The historic Estes Park Aerial Tramway, designed by pioneering Colorado ski lift designer Robert Heron, may fall silent forever unless a buyer is found to take it over this year.
Heron owned the tramway, which has been hauling tourists 1,100 vertical feet up Prospect Mountain near the edge of Rocky Mountain National Park since 1956, until his death in 1999. His son, John, then managed the tram until his death last year. The Heron family says there is no one else in the family qualified to run it.
“Unless a new owner comes forward to take over the business and operations, the tramway will not be open for the 2023 season,” the family announced in a news release. “We would like to see the heritage of the tramway continue, and we are open to all interested parties and ideas.”
Robert Heron designed several lifts in the early years of the Colorado ski industry including Lift 1 at Aspen Mountain, which was built in 1946, and Colorado’s first double-chair, built at Berthoud Pass in 1946. A Heron double-chair installed at Aspen in 1954 was relocated at Ski Sunlight in 1972 and is still in operation, although it is slated for replacement.
According to an obituary on the website Ski Area Management, Heron helped design more than 120 chairlifts across the country.
He also served on the Colorado Passenger Tramway Safety Board for 14 years, beginning in 1965, according to his Colorado Snowsports Hall of Fame bio. Heron was inducted in 1985.

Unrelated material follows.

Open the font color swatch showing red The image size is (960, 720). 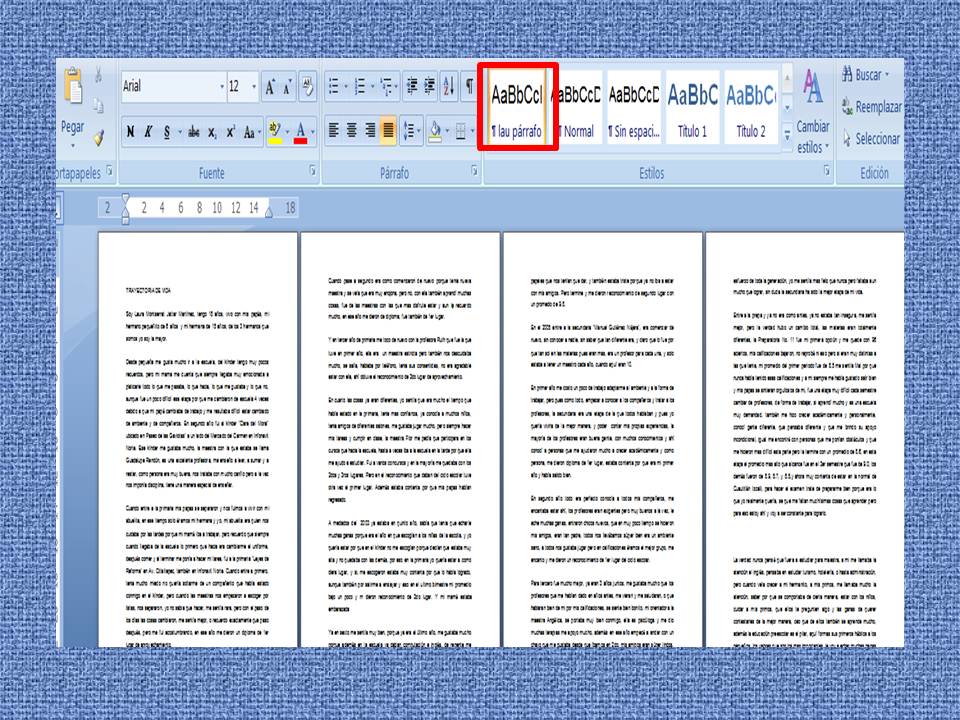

He designed the Estes Park tramway in 1955 and opened it in 1956.
“It was like a passion,” said grandson Greg Whistler. “He built Estes as more of a showcase, to show people that these things would actually work.
“I think the most significant thing about him was, he was very attentive that his lifts would never fail — double, triple redundancies, extra strength on the cable. Safety was No. 1 always,” he added.
Prior to his work in ski lifts, Heron designed portable trams used by the Army for hauling loads during World War II. They were used at Colorado’s Camp Hale, where the 10th Mountain Division trained for mountain warfare in Europe, and in the assault on Italy’s Riva Ridge during the winter of 1945.
His son, John, a mining engineer with the expertise to run the Estes Park tram, died last May at age 76.
“He had a very knowledgeable working background with the lift,” Whistler said. “We’re not experienced with the lift, and we just felt like that would be a liability, not knowing what was going on. And, being absentee owners is a problem, too.”